TEXT PASSAGE:
_ _ _ _ _

Title:SQL/Services Forum
Notice:kits(3) ft info(7) QAR access (8) SPR access (10)
Moderator:SQLSRV::MAVRIS
Created:Thu Oct 13 1988
Last Modified:Fri Jun 06 1997
Last Successful Update:Fri Jun 06 1997
Number of topics:2214
Total number of notes:8586

2132.0. "Help in understanding protections" by BROKE::BASTINE () Mon Jan 27 1997 10:51

Hi everyone....

  I had a call on Friday night from a customer with an odd setup.  His problem
is even odder, and I don't understand where the problem might lie.  Perhaps
you could help me out:


This is what I gather the customers system looks like:

NODE 1                  NODE 2                             NODE 3

VMS client---->  sql/service on another vms sys. ----> Another VMS sys w/RDB  


Node 2 and Node 3 are in a cluster.  Node 1 is a satellite.

From node 2, customer can issue the following attach statement with username
JOE:

ATTACH 'FILE NODE3::DISK:[DIR]RDB_DB.RDB';  

And it works.  JOE has all priv's to access the RDB_DB.RDB file as does
RDB$REMOTE.  Didn't get into proxies, perhaps the key to the problem lies
with them...

_ _ _ _ _

RECORDED DATA:
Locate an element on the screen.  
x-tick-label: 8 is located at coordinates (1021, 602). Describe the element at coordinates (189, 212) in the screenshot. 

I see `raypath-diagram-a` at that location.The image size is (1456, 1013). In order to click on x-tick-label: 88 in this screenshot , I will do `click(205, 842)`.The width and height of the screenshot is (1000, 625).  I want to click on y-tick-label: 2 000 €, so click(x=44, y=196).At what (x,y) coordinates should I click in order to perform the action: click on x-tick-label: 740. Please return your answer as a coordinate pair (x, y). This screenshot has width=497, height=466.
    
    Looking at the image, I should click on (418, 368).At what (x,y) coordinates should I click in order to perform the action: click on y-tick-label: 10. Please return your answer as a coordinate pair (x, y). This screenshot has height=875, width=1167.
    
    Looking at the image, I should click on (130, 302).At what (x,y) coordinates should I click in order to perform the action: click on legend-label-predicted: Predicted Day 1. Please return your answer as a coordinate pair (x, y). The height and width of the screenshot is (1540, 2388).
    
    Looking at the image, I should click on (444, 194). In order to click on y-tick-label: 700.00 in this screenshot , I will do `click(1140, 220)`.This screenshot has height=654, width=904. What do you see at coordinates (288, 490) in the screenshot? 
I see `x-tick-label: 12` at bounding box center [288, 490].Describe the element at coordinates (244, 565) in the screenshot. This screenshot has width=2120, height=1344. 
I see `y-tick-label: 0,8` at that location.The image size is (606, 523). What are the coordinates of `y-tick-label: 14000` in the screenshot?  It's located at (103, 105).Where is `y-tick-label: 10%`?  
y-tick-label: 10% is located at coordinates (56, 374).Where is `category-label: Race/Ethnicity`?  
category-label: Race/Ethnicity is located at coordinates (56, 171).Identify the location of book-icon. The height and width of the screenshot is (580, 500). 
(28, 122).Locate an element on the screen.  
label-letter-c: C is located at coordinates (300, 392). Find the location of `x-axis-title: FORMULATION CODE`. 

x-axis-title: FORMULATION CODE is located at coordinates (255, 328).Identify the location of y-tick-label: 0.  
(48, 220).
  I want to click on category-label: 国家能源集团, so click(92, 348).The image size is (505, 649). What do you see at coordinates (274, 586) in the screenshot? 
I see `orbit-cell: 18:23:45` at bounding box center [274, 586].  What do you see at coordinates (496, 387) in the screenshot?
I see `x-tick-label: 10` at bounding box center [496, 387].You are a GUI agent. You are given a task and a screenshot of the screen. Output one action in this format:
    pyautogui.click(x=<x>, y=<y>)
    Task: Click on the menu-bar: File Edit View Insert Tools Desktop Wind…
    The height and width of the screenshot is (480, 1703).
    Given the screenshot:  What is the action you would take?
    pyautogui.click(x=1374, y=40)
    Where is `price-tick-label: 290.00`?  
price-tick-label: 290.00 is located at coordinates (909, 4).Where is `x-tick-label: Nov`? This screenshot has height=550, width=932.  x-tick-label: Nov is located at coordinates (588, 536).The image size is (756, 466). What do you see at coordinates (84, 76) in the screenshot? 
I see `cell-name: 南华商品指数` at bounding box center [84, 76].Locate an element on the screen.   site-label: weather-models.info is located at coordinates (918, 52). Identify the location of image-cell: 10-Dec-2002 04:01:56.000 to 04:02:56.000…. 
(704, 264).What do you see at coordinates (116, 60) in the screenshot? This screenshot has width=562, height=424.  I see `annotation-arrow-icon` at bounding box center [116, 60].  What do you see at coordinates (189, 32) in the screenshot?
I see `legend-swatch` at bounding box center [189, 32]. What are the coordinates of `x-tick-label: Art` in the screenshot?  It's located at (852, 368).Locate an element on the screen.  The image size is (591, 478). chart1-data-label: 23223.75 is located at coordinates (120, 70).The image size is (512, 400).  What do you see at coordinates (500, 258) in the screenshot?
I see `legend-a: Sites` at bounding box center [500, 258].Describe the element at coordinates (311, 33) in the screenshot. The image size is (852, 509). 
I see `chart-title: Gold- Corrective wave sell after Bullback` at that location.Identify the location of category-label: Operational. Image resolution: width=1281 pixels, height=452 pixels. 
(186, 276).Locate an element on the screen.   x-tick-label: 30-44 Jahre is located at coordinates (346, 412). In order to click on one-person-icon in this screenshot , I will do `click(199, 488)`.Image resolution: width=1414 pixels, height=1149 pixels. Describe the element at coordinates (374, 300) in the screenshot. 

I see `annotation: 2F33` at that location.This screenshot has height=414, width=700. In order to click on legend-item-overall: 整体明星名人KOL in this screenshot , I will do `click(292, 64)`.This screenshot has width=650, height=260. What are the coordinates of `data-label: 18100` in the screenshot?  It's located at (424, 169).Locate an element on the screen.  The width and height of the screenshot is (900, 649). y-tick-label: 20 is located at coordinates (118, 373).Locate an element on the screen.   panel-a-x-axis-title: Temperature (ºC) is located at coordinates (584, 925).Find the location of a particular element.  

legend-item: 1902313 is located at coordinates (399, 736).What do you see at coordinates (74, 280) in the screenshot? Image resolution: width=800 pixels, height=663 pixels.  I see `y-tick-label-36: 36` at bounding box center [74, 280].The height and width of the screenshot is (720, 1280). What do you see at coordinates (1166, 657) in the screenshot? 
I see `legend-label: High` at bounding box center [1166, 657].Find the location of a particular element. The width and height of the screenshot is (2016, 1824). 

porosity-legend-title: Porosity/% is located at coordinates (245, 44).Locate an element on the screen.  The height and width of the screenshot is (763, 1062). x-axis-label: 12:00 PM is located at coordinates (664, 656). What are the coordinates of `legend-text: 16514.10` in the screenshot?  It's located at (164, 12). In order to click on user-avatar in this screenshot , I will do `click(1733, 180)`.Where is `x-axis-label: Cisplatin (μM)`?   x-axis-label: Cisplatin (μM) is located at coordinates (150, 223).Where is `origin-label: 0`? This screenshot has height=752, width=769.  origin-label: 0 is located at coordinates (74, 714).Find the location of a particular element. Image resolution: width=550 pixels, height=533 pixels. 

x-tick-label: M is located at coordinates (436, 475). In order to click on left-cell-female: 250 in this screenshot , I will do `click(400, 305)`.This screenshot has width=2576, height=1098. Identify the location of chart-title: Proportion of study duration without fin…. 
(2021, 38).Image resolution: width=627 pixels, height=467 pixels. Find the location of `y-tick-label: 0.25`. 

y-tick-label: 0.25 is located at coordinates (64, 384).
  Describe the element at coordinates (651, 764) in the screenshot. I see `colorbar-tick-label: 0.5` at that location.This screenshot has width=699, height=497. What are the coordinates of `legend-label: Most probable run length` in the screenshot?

_ _ _ _ _

SET OF TASKS:
A. In the SQL/Services forum post, which nodes are in a cluster, and what is Node 1?
B. Carry the SQL/Services forum post about database protections forward from its last sentence.

ACTIVITY ANSWERS:
A. Node 2 and Node 3 are in a cluster, and Node 1 is a satellite.

B.
Anyway, he has a Database service defined in SQL/Services V7.0 that we 
can not get to work in connect user authorization mode:


With db athorization                                                          
set to CONNECT USER  -->  attach 'file node::rdb_db' ---> implicit authorize  
    failed                                                                    
Connect user is JOE:
                                                                              

With db authorization
set to CONNECT USER  --> attach 'file node::db user using --> RDB no priv     
Connect user is JOE:               user JOE using joe's pw

                                                                              
With db authorization
set to SERVICE OWNER --> attach 'file node::db  --> succeeds for read only mode
Service owner is
a general account which has Read Only access to the database
                                                                              
Again, JOE is a fully privileged Rdb user for this database and should have
full access to the db.  I guess I need to know how SQL/Services deals with
jumping from one node to sql/services to a remote server.  Again if JOE is
logged onto NODE 2 and access the rdb database using the same attach string
given to sql/services, he is granted access to the database with full 
privileges!

Anyone know what piece to the puzzle I might be missing?   This customer really
wants to user CONNECT USER db authorization, not service owner, but we can't
get it to work!  Also the SAME attach string works if the db authorization
is set to service owner.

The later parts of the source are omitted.